“Frankfurt am Main” yani “Main Nehri üzerindeki Frankfurt”, içinden nehir geçen tüm şehirler gibi çok alımlı, doğayla iç içe. İş ve akraba ziyareti dışında -şehirde çok sayıda Türk yaşıyor- gezip görmek için pek de tercih etmediğimiz Avrupa’nın bu en zengin şehrinde ne için bulunuyor olursanız olun alışverişten konaklamaya ve ulaşıma, verdiğimiz bu ipuçları çok işinize yarayacak.

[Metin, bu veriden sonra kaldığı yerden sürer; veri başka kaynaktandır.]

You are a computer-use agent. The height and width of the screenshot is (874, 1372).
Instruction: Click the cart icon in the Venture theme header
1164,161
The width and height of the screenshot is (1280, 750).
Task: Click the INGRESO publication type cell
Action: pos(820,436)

Müzeleri ve parklarıyla olduğu kadar iş ve finans merkezleriyle de ünlü “Avrupa’nın Manhattan”ına yazımızı okumadan gitmeyin.
Kente dair…
Almanya’da iki Frankfurt var. Bu nedenle bu şehirde yaşayanlar kente “Frankfurt am Main”, kendilerine de “Frankfurter” diyor. Köklü bir tarihe sahip olmasına karşın yeni bir şehir Frankfurt. İkinci Dünya Savaşı’nda yerle bir olduktan sonra tamamen baştan sona tekrar inşa edilmiş. Ülkenin en büyük şehirlerinden olan Frankfurt, Avrupa’nın da en önemli havacılık, finans ve fuar merkezlerinden. Almanya Merkez Bankası ve Avrupa Merkez Bankası’nın burada oluşu, finans şirketlerine ait gökdelenlerin sıralandığı caddeleri ve en önemli uluslararası fuarlara evsahipliği yapışıyla kent, bu unvanlarını sonuna kadar hak ediyor.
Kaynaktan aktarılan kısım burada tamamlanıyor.